Komunia św. rozpłynęła się w ustach, a moja dusza została uniesiona. W okamgnieniu stałem się człowiekiem całkowicie oderwanym od spraw ziemskich, które przestały być ważne.
Padłem na kolana przed Dzieciątkiem, a przypomniała się scena pokłonu magów, którzy „jako Bogu cześć Mu dali, a witając zaśpiewali z wielkiej radości”. Doniesiono też, że z zatopionego promu Costa Concordia wydobyto figurkę Dzieciątka Jezus z urządzonej tam stajenki. Jednym tchem podziękowałem Panu Jezusowi za Jego życie, pełne udręk od urodzenia aż do bestialskiej śmieci. Piszę to i płaczę...
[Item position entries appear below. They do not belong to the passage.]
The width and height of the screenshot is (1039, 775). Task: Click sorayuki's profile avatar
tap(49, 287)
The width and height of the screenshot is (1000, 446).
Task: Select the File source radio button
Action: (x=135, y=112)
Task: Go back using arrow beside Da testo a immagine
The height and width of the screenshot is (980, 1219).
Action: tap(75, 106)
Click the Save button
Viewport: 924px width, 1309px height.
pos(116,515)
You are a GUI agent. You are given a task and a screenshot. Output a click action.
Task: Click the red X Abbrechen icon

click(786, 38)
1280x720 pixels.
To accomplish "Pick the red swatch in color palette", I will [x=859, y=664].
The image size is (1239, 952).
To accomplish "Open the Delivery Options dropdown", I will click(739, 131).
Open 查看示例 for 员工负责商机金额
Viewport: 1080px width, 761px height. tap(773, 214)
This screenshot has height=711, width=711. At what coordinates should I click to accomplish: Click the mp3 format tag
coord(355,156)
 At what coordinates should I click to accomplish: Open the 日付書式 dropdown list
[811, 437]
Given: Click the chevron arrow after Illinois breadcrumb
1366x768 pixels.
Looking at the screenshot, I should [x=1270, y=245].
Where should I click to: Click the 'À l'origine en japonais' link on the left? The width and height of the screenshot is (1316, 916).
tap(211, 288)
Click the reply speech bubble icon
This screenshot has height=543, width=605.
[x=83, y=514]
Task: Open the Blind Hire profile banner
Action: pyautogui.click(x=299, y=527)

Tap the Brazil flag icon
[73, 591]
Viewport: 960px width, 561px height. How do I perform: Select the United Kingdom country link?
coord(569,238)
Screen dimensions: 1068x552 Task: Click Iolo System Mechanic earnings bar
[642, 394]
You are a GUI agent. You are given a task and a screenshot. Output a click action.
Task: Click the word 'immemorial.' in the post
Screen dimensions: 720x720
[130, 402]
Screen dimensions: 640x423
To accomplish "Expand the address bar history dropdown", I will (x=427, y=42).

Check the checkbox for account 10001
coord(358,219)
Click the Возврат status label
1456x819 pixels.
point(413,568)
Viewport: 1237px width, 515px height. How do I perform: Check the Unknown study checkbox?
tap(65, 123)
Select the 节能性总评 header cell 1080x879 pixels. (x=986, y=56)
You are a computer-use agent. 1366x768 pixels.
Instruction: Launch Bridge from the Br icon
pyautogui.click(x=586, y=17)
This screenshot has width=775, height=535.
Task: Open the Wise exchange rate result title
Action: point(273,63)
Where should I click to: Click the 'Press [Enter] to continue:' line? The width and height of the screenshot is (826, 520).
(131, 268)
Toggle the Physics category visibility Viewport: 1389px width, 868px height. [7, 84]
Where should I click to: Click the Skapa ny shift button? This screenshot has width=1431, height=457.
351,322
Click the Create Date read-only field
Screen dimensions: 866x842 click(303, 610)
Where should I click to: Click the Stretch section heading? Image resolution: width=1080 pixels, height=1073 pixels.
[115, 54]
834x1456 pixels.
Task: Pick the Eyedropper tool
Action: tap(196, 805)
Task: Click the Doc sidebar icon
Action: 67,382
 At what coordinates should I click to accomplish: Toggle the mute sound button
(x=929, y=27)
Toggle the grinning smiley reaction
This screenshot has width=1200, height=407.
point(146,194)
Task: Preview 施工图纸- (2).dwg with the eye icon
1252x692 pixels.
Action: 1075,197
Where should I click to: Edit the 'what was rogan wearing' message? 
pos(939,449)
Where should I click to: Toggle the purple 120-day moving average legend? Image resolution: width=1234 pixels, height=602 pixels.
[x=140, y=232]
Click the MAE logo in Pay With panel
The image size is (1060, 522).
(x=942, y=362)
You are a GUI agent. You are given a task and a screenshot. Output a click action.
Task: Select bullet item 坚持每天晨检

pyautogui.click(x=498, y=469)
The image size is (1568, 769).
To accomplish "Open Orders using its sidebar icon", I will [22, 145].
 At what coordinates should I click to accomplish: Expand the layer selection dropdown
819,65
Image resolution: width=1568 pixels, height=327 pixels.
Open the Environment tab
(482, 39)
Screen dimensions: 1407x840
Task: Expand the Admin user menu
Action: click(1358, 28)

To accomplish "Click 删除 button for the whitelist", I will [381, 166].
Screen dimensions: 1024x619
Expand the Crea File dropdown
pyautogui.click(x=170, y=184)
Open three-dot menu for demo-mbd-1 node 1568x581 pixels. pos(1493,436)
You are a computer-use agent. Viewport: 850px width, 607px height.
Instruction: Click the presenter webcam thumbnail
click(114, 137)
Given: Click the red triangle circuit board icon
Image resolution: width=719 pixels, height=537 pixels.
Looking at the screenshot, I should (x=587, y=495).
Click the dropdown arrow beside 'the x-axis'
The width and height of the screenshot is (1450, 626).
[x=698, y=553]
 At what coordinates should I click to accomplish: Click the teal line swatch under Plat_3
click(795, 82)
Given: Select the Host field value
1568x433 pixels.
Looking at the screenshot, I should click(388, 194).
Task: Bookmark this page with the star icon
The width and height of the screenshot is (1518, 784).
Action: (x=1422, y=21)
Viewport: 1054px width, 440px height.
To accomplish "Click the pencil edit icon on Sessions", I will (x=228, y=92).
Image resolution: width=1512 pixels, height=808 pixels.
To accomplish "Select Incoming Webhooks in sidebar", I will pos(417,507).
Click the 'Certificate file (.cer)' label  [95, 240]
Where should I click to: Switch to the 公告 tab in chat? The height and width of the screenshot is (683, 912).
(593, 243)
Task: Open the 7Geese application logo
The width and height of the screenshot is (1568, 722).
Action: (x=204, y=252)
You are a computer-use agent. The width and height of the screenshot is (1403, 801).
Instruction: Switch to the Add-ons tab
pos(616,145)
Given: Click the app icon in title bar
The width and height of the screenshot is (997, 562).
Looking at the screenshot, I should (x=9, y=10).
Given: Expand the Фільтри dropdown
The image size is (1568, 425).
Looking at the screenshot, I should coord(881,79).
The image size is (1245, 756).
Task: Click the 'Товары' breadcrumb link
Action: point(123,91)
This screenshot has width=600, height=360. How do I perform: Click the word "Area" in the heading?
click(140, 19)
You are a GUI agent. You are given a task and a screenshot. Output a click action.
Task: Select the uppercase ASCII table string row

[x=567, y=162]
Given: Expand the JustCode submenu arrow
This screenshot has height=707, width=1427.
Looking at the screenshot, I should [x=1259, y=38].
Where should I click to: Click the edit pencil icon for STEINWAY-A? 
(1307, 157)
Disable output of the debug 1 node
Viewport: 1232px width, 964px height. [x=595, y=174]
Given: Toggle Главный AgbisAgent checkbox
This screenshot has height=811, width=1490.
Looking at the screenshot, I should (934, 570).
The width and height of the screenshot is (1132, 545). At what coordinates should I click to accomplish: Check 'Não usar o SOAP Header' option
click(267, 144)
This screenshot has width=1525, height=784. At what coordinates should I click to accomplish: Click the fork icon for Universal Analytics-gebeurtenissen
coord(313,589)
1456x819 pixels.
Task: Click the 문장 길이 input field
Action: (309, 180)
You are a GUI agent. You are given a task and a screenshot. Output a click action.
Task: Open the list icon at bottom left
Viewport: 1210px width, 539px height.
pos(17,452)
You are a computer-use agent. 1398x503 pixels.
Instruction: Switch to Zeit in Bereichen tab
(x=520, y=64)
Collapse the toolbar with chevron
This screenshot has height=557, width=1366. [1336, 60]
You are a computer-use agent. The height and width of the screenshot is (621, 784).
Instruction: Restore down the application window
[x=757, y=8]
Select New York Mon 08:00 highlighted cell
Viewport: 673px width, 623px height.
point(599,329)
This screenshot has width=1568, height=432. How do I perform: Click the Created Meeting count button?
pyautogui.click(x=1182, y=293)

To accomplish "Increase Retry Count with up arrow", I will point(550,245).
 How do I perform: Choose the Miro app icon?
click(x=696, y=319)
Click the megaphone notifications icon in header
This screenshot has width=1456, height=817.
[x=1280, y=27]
W wielkiej radości wracałem do domu, a towarzyszyła mi czerwona smuga biegnąca ku Niebu pozostawiona przez przelatujący samolot. Jak cudowny jest każdy dzień mojego obecnego życia.
Ta doba duchowa będzie przebiegała wokół wielkiego cierpienia, którym jest rozłąka z dzieckiem. Przepłynęły zdarzenia duchowe:
- od wczoraj poszukują 6-miesięcznej dziewczynki z Sosnowca
- pokazano też kobietę ze zdjęciem dziecka, które porwał jej mąż
- przypomniała się śmierć naszej rocznej córeczki Marty
- wrócił obraz matki z Iraku rozpaczającej nad zwłokami zabitego syna oraz relacja Chinki opowiadającej jak zginął na placu Niebiańskiego Spokoju jej umiłowany syn
- płynęły obrazy rodziców z Egiptu, których dzieci zabito po meczu piłkarskim (prowokacja zwolenników Mubaraka)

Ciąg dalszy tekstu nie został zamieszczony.